_Exercises_
a - According to the passage on workplace feedback, what percentage of employees prefer corrective feedback?
b - Condense the feedback passage's paragraph beginning "If you lead a team" into a shorter version that keeps its main facts.
c - Reproduce the feedback passage word for word, starting at "Try these three" and ending at "of their performance.".

_Provided passage_
☆ ☆ ☆ ☆
Over 70% of employees think their performance would improve with more feedback and the vast majority say that recognition is more rewarding than cash. This presents a tremendous opportunity for both managers and team members. While feedback on what we do well is gratifying, feedback on what we can do better helps us improve — it’s an essential ingredient in career growth. As Ken Blanchard so aptly said, “Feedback is the breakfast of champions!”
Unfortunately most employees say they don’t get enough feedback. This is in part because giving and getting feedback can be emotionally charged, which inhibits giving it and may reduce our ability to put feedback we receive into practice. By viewing feedback as learning and leading opportunities and being fearless about it, we maximize career and team velocity.
Try these three practices for fearless feedback:
1. Managers: Get Over It
If you lead a team, regular feedback is a part of the job; giving no feedback is far worse than critical feedback. Unfortunately, 50% of managers fail to drive accountability and don’t give constructive feedback for fear of being the “bad guy.” Instead, put your team members’ success in front of the need to be liked — 57% of employees prefer corrective feedback. They want to know how they can improve and where they’re not meeting your expectations or their potential. It’s a disservice to withhold that information, particularly when it informs your view of their performance.
☆ ☆ ☆ ☆
_Data section_
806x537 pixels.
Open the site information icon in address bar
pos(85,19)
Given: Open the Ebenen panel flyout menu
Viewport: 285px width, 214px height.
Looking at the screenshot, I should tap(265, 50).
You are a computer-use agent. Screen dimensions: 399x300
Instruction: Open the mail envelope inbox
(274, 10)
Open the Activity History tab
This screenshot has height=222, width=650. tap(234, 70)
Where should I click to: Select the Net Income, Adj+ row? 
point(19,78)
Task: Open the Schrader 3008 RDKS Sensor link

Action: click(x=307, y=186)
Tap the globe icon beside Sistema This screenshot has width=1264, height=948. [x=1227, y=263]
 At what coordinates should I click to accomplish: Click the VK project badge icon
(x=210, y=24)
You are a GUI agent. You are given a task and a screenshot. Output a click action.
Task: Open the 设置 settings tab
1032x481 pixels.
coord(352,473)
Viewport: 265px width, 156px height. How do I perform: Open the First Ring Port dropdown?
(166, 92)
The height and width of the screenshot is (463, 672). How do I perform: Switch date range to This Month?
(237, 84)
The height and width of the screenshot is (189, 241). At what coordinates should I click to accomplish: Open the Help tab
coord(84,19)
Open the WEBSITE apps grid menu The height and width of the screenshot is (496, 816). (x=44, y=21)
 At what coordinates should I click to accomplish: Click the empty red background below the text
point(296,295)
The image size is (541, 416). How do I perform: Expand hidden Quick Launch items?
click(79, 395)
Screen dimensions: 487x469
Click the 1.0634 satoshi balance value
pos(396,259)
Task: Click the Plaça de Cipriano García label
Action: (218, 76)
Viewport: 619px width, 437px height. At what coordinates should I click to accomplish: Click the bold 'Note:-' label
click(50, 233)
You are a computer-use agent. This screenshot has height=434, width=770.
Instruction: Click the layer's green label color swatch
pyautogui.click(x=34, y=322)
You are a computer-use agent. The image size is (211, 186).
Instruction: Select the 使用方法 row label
☆ ☆ ☆ ☆
_Answers by item_
a - 57%

b - Giving regular feedback is part of leading a team, and giving none is worse than giving critical feedback. Half of managers avoid constructive feedback because they fear being the "bad guy." Managers should instead put team members' success ahead of being liked, since 57% of employees prefer corrective feedback and want to know how to improve and where they fall short. Withholding that information is a disservice, especially when it shapes the manager's view of their performance.

c -
Try these three practices for fearless feedback:
1. Managers: Get Over It
If you lead a team, regular feedback is a part of the job; giving no feedback is far worse than critical feedback. Unfortunately, 50% of managers fail to drive accountability and don’t give constructive feedback for fear of being the “bad guy.” Instead, put your team members’ success in front of the need to be liked — 57% of employees prefer corrective feedback. They want to know how they can improve and where they’re not meeting your expectations or their potential. It’s a disservice to withhold that information, particularly when it informs your view of their performance.